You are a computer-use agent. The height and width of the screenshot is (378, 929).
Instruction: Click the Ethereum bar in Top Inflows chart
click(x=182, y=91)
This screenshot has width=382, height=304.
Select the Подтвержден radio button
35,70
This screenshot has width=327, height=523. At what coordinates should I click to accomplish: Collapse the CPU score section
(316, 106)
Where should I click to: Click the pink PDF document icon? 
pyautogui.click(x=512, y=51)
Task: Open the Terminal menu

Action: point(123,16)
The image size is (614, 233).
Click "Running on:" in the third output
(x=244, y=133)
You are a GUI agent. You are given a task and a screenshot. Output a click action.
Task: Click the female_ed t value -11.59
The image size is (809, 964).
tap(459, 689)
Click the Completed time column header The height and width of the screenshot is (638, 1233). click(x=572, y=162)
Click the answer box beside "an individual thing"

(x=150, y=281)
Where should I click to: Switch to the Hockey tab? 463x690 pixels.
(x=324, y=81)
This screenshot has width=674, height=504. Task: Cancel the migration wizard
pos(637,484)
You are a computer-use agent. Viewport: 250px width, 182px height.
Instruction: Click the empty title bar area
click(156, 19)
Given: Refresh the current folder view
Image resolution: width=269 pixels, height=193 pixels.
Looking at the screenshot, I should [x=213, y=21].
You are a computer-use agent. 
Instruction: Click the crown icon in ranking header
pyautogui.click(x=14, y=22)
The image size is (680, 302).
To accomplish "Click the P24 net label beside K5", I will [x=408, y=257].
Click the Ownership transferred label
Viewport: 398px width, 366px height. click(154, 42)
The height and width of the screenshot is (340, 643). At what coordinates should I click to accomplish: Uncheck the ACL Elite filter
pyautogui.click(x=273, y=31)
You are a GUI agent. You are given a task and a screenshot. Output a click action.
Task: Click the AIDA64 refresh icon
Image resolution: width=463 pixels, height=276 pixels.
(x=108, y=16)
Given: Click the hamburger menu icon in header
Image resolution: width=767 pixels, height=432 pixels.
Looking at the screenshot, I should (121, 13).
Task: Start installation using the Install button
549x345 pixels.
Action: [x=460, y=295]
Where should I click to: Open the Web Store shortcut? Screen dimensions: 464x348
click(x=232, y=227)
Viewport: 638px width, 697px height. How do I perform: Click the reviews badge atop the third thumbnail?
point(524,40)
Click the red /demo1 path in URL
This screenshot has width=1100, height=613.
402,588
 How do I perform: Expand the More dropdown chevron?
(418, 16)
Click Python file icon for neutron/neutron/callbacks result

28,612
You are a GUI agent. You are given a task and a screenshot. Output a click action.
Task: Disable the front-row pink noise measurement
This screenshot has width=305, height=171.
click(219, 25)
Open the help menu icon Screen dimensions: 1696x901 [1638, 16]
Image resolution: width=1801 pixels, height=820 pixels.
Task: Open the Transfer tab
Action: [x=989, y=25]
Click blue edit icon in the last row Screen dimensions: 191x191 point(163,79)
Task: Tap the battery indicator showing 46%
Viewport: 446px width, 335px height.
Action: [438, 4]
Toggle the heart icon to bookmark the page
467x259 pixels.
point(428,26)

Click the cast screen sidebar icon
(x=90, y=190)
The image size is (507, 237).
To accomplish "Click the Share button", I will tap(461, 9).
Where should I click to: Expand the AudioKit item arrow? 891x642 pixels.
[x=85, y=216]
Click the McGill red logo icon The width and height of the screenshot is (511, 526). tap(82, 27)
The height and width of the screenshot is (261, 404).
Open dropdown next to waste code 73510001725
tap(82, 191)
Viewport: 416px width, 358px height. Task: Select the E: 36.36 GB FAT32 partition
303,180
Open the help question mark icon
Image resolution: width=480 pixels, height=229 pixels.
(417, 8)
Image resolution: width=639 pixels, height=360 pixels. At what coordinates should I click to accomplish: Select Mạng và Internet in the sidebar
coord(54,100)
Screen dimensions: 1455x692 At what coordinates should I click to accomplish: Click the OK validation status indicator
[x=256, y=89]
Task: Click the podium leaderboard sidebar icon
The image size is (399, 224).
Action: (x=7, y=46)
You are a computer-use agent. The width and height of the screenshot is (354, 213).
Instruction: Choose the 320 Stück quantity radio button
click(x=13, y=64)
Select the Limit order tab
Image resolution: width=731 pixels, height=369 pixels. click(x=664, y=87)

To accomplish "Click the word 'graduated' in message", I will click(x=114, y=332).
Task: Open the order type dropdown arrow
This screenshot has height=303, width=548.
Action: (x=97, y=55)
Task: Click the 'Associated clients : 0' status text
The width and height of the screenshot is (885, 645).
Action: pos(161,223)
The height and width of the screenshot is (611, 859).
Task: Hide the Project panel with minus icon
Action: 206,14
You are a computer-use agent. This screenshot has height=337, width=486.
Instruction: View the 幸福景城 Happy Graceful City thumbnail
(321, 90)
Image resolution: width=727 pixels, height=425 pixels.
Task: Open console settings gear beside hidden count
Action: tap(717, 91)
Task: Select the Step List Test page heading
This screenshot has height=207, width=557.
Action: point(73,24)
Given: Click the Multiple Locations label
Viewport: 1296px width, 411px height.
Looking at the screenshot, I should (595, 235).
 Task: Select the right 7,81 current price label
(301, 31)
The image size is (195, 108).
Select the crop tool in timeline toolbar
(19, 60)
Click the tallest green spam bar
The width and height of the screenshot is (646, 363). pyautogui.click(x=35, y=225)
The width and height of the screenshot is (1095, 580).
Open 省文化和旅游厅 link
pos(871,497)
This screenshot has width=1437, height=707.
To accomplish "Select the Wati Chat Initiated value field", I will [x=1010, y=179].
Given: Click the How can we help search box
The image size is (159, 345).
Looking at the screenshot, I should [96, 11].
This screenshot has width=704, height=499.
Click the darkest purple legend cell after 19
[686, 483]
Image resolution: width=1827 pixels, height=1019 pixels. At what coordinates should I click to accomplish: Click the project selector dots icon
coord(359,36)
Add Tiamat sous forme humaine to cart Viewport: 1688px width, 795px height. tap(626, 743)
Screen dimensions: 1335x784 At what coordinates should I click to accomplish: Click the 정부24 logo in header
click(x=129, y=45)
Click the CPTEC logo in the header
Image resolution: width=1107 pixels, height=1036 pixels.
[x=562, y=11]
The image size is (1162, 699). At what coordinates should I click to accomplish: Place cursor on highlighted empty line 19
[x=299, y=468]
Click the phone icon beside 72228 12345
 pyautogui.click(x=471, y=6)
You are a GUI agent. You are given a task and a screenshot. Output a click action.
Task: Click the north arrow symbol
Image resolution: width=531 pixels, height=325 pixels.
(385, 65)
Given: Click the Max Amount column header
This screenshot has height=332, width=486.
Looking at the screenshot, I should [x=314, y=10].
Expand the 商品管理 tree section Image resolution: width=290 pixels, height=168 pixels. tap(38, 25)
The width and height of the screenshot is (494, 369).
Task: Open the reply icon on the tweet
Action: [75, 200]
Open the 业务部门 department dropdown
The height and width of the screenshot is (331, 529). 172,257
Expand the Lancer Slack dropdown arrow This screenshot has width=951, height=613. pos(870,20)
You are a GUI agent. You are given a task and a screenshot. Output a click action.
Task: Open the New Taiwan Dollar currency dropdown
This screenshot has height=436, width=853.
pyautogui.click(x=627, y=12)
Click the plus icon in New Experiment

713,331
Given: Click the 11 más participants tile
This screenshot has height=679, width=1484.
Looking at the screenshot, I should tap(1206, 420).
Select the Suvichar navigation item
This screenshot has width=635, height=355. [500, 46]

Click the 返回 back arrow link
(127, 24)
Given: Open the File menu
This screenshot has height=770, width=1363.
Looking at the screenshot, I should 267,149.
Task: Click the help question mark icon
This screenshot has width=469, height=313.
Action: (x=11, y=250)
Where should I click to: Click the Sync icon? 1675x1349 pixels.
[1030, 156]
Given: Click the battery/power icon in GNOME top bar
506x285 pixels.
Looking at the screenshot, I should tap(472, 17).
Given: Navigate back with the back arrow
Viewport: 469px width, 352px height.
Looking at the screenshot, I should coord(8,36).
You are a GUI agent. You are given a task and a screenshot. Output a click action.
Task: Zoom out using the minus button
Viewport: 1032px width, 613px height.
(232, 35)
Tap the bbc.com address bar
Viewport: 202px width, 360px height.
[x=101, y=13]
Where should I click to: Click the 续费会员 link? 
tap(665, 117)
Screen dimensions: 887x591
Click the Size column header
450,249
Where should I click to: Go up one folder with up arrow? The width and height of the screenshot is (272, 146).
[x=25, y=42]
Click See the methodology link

Written task: Pull out each line of the listing above that contains the word "with", copying every such line in full.

Task output:
Task: Hide the Project panel with minus icon
Given: Navigate back with the back arrow
Where should I click to: Go up one folder with up arrow? The width and height of the screenshot is (272, 146).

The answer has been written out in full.